Oh dear, Rishi looks like a limpet

Britain’s two longest-serving prime ministers since the 19th century – Margaret Thatcher (11 years, 208 days) and Tony Blair (10 years, 56 days) – have at least one thing in common. They both decided to work in parliamentary terms of four years (approx) and to seek re-election on each occasion in either May or June.

They won every time – each PM adding two re-election wins to their victories from opposition.  Perhaps they recognised that voters feel happier in Spring and early Summer – and that going ‘early’ around the four-year mark, rather than deep into the fifth year, creates a positive impression of energy and boldness.

In fact, in the past 50 years, there has been only one loss for an incumbent PM going to the country in the fourth year of office – Edward Heath in February 1974 when he asked the people: ‘Who runs the country?’ and the people replied: ‘Not you’. Maybe he should have chosen May or June.

Also in this half-century, there were three elections after less than three years of a parliament – Harold Wilson in 1974 (eight months), Theresa May in 2017 (two years) and Boris Johnson in 2019 (approx 2.5 years) – and all returned the incumbents to office, even May who lost her majority after a terrible campaign.

Now what about the PMs who chose to cling to office like limpets on a rock well into the fifth year of a parliamentary term, as permitted by law?

There were three losses: James Callaghan in 1979, John Major in 1997 and Gordon Brown in 2010. A surprise win was John Major in 1992, scoring a personal triumph with his soapbox. Another win was David Cameron in 2015, who unexpectedly defeated both Labour and his LibDem coalition partners, perhaps helped by the Fixed Term Parliament Act (FTPA), which removed speculation about the election date.

So, that’s three losses and two wins for the fifth-year limpets – compared with seven wins and one loss for the ‘four-years-or-less’ PMs. It’s not difficult to work out which strategy is preferable.

Which brings us to Rishi Sunak.

Why on earth hasn’t he called an election in April/May/June this year? Of the 10 elections held in April/May/June over the last 50 years, seven have been successful for the incumbent. He obviously thinks an improving economy will help him later this year but the omens are not good.
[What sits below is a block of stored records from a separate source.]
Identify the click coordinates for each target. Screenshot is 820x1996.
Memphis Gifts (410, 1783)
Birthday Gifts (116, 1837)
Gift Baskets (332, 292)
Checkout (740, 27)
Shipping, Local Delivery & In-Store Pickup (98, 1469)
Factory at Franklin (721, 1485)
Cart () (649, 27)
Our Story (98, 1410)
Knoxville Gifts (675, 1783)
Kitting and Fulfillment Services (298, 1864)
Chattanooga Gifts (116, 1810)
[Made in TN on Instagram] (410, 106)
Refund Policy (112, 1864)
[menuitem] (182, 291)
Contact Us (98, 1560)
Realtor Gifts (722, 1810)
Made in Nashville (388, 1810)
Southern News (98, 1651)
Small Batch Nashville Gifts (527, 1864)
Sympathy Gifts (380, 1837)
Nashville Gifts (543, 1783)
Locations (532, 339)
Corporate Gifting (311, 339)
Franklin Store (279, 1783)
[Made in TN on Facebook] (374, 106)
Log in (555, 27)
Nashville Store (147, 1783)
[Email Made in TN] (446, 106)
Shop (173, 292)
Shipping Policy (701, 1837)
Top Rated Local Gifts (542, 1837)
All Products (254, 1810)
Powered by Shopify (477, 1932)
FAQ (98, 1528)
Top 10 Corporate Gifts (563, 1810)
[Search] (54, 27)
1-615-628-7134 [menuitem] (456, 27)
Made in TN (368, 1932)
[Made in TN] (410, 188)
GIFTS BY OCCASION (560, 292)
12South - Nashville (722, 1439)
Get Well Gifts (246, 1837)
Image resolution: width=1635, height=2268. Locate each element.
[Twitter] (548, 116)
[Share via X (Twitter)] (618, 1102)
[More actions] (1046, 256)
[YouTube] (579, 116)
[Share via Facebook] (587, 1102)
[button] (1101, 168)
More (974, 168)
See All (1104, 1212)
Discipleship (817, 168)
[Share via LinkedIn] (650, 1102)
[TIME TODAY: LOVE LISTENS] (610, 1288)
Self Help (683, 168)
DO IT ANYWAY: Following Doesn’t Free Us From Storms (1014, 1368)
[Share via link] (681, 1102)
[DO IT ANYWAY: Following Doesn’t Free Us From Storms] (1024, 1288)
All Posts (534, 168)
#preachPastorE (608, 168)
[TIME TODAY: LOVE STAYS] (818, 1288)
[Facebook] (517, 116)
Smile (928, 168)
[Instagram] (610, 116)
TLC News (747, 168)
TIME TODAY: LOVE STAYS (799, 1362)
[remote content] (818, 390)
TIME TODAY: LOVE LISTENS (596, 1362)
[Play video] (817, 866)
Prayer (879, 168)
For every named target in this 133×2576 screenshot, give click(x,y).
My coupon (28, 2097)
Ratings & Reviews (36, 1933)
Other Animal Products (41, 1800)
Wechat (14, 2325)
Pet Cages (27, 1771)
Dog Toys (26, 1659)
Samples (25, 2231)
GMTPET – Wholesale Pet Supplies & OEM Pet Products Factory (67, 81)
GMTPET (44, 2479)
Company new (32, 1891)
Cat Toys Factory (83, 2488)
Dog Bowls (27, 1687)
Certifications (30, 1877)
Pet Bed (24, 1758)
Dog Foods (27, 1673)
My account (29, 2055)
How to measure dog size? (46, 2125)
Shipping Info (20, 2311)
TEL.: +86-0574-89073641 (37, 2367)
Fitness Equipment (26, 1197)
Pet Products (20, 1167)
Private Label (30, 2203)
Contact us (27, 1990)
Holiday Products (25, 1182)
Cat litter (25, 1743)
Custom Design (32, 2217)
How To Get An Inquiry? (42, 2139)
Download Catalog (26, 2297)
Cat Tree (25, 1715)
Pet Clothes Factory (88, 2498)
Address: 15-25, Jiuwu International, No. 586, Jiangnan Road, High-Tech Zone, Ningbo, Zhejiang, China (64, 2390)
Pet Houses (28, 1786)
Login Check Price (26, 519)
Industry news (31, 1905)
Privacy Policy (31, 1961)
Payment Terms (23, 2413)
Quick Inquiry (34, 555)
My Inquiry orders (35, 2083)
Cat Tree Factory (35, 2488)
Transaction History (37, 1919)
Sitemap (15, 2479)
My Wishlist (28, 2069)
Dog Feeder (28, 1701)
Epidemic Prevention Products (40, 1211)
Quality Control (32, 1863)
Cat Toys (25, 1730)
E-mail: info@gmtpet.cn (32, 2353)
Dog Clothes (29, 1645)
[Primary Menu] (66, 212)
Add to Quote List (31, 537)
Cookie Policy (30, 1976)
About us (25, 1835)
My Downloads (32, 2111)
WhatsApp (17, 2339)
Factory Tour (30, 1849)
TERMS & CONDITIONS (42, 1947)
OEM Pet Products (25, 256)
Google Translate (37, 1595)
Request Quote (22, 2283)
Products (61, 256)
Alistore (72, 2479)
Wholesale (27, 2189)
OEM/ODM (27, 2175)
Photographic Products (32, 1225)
If he had been really brave, Rishi could have called an election in Spring 2023, the fourth year of this parliament. His personal ratings were good before stepping up to rescue his party from the rubble of Liz Truss’s 45 days, but they started falling soon after and are terrible now. The Tory party’s ratings have also declined to record low levels. So he probably would have lost in 2023 but perhaps not by as much as he is likely to now.

The lesson for future PMs is: don’t be a limpet – and learn from the two most politically successful leaders of our age that four years is enough and April/May/June is best. Above all, be bold. And, if you want to be a true statesperson, think about introducing another FTPA – but make it four years this time, in line with parliamentary practice in many other countries.

Ladbrokes are currently quoting 1/2 for the Tories losing 201 or more seats, 6/1 for 101-150 seats lost and 20/1 for 51-100 seats lost. There may be value in the last two bets, as funny things can happen with first-past-the-post, but the odds are long for a very good reason.